After Johnson’s passing, Lincoln learned that his friend had borrowed $150 from the First National Bank of Washington using Lincoln as a reference. The bank’s cashier, William J. Huntington, happened to mention the outstanding notes to Lincoln: “the barber who used to shave you, I hear, is dead.”
“‘Oh, yes,’ interrupted the President, with feeling; ‘William is gone. I bought a coffin for the poor fellow, and have had to help his family.’” When Huntington said the bank would forgive the loan, Lincoln replied emphatically: “No you don’t. I endorsed the notes, and am bound to pay them; and it is your duty to make me pay them.”
“Yes,” said the banker, “but it has long been our custom to devote a portion of our profits to charitable objects; and this seems to be a most deserving one.” When the president rejected that argument, Huntington said: “Well, Mr. Lincoln, I will tell you how we can arrange this. The loan to William was a joint one between you and the bank. You stand half of the loss, and I will cancel the other.” After thinking it over, Lincoln said: “Mr. Huntington, that sounds fair, but it is insidious; you are going to get ahead of me; you are going to give me the smallest note to pay. There must be a fair divide over poor William. Reckon up the interest on both notes, and chop the whole right straight through the middle, so that my half shall be as big as yours. That’s the way we will fix it.” Huntington agreed, saying: “After this, Mr. President, you can never deny that you endorse the negro.” “That’s a fact!” Lincoln exclaimed with a laugh; “but I don’t intend to deny it.”
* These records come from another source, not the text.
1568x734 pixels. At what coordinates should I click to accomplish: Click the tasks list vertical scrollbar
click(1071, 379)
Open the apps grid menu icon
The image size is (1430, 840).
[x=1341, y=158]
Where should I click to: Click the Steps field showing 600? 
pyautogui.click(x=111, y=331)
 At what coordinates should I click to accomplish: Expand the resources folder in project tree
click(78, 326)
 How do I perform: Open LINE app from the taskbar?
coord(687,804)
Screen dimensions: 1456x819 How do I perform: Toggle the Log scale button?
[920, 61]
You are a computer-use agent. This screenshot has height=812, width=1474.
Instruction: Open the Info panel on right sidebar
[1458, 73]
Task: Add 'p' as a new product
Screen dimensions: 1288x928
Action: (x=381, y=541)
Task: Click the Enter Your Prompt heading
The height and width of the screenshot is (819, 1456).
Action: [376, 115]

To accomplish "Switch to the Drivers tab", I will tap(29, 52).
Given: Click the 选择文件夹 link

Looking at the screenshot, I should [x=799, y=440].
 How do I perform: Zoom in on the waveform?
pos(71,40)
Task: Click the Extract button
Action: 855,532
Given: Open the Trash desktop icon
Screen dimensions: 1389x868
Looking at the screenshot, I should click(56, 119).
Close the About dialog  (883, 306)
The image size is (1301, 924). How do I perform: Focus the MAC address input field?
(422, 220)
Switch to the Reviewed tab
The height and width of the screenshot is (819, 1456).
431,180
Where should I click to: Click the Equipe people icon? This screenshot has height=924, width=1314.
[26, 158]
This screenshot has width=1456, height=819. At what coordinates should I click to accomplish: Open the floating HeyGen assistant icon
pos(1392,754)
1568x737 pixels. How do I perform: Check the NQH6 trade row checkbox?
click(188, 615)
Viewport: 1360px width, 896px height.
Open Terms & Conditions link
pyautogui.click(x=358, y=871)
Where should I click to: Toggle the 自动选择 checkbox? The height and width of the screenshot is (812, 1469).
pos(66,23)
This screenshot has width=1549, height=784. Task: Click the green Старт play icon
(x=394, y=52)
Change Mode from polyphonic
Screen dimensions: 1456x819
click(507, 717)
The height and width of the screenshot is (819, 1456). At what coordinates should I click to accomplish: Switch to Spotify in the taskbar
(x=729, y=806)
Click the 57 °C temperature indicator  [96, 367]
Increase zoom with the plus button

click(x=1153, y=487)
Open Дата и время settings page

Although the exact day of Johnson’s death is not known we do know that on January 28, 1864, Lincoln wrote a recommendation for Solomon James Johnson (it’s unknown if he was related) to Treasury Secretary Salmon P. Chase: “This boy says he knows Secretary Chase, and would like to have the place made vacant by William Johnson’s death. I believe he is a good boy and I should be glad for him to have the place if it is still vacant. A. LINCOLN.”
While he shared a racial view typical of many white northern moderates, Lincoln clearly thought highly of Johnson. The incident reveals Lincoln’s humanity at its best. The working relationship between the two men attests to the complex and even enigmatic nature of Lincoln’s racial attitudes in general. Indeed, the mystery that surrounds Johnson’s death, and Lincoln’s sense of responsibility for it, tells us much about the “Great Emancipator’s” complex relationship with African Americans and their quest for full citizenship.
Lincoln requested that his valet be buried on the Arlington Mansion grounds (the Custis-Lee estate’s official conversion to Arlington National cemetery was still several months away) and used his own personal funds to pay all funeral service expenses including the tombstone. That original stone no longer exists. He now rests under a circa-1990s Era government issued stone with the name and a single word added by his friend, the President of the United States, Abraham Lincoln. While no-one will ever truly know the depth of the personal relationship between the two men, the depth of respect can not be denied. The headstone, found in Plot 3346- Section 27 of Arlington National Cemetery, reads simply: “WILLIAM H JOHNSON. CITIZEN.”